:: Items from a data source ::
□ □ □

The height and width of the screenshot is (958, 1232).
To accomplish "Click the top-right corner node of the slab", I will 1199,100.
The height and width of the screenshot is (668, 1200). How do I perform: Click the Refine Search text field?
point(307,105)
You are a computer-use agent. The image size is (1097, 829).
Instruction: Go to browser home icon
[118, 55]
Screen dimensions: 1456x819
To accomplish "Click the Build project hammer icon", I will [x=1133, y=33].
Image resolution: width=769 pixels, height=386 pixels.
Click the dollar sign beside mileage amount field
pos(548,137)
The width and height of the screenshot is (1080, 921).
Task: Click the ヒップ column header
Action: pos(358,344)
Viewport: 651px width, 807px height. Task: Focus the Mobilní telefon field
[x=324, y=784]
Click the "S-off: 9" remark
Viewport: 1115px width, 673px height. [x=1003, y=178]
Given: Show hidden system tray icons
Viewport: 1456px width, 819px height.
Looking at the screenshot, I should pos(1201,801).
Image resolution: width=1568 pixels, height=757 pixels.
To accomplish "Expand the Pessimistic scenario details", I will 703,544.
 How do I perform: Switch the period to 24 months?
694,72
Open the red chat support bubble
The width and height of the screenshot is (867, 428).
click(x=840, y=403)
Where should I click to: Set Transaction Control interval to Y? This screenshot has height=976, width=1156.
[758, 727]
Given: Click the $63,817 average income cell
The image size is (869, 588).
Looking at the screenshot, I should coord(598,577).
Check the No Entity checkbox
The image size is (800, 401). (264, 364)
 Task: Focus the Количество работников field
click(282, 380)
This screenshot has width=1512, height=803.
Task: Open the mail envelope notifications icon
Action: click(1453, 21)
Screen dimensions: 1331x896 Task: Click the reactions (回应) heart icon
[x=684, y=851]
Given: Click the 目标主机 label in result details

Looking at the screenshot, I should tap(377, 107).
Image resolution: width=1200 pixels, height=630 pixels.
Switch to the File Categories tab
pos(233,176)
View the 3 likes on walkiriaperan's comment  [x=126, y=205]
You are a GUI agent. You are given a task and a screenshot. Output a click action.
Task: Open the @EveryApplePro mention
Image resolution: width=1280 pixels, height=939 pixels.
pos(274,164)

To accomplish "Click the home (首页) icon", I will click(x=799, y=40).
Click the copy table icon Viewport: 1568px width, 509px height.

□ □ □

:: Exercise objective ::
Format the stretch of the listing from the line containing "You are a computer-use" through the line containing "View the 3 likes" as a JSON list of strings, one string per line. Skip blank lines.

:: Answer to the task ::
[
  "You are a computer-use agent. The image size is (1097, 829).",
  "Instruction: Go to browser home icon",
  "[118, 55]",
  "Screen dimensions: 1456x819",
  "To accomplish \"Click the Build project hammer icon\", I will [x=1133, y=33].",
  "Image resolution: width=769 pixels, height=386 pixels.",
  "Click the dollar sign beside mileage amount field",
  "pos(548,137)",
  "The width and height of the screenshot is (1080, 921).",
  "Task: Click the ヒップ column header",
  "Action: pos(358,344)",
  "Viewport: 651px width, 807px height. Task: Focus the Mobilní telefon field",
  "[x=324, y=784]",
  "Click the \"S-off: 9\" remark",
  "Viewport: 1115px width, 673px height. [x=1003, y=178]",
  "Given: Show hidden system tray icons",
  "Viewport: 1456px width, 819px height.",
  "Looking at the screenshot, I should pos(1201,801).",
  "Image resolution: width=1568 pixels, height=757 pixels.",
  "To accomplish \"Expand the Pessimistic scenario details\", I will 703,544.",
  " How do I perform: Switch the period to 24 months?",
  "694,72",
  "Open the red chat support bubble",
  "The width and height of the screenshot is (867, 428).",
  "click(x=840, y=403)",
  "Where should I click to: Set Transaction Control interval to Y? This screenshot has height=976, width=1156.",
  "[758, 727]",
  "Given: Click the $63,817 average income cell",
  "The image size is (869, 588).",
  "Looking at the screenshot, I should coord(598,577).",
  "Check the No Entity checkbox",
  "The image size is (800, 401). (264, 364)",
  " Task: Focus the Количество работников field",
  "click(282, 380)",
  "This screenshot has width=1512, height=803.",
  "Task: Open the mail envelope notifications icon",
  "Action: click(1453, 21)",
  "Screen dimensions: 1331x896 Task: Click the reactions (回应) heart icon",
  "[x=684, y=851]",
  "Given: Click the 目标主机 label in result details",
  "Looking at the screenshot, I should tap(377, 107).",
  "Image resolution: width=1200 pixels, height=630 pixels.",
  "Switch to the File Categories tab",
  "pos(233,176)",
  "View the 3 likes on walkiriaperan's comment  [x=126, y=205]"
]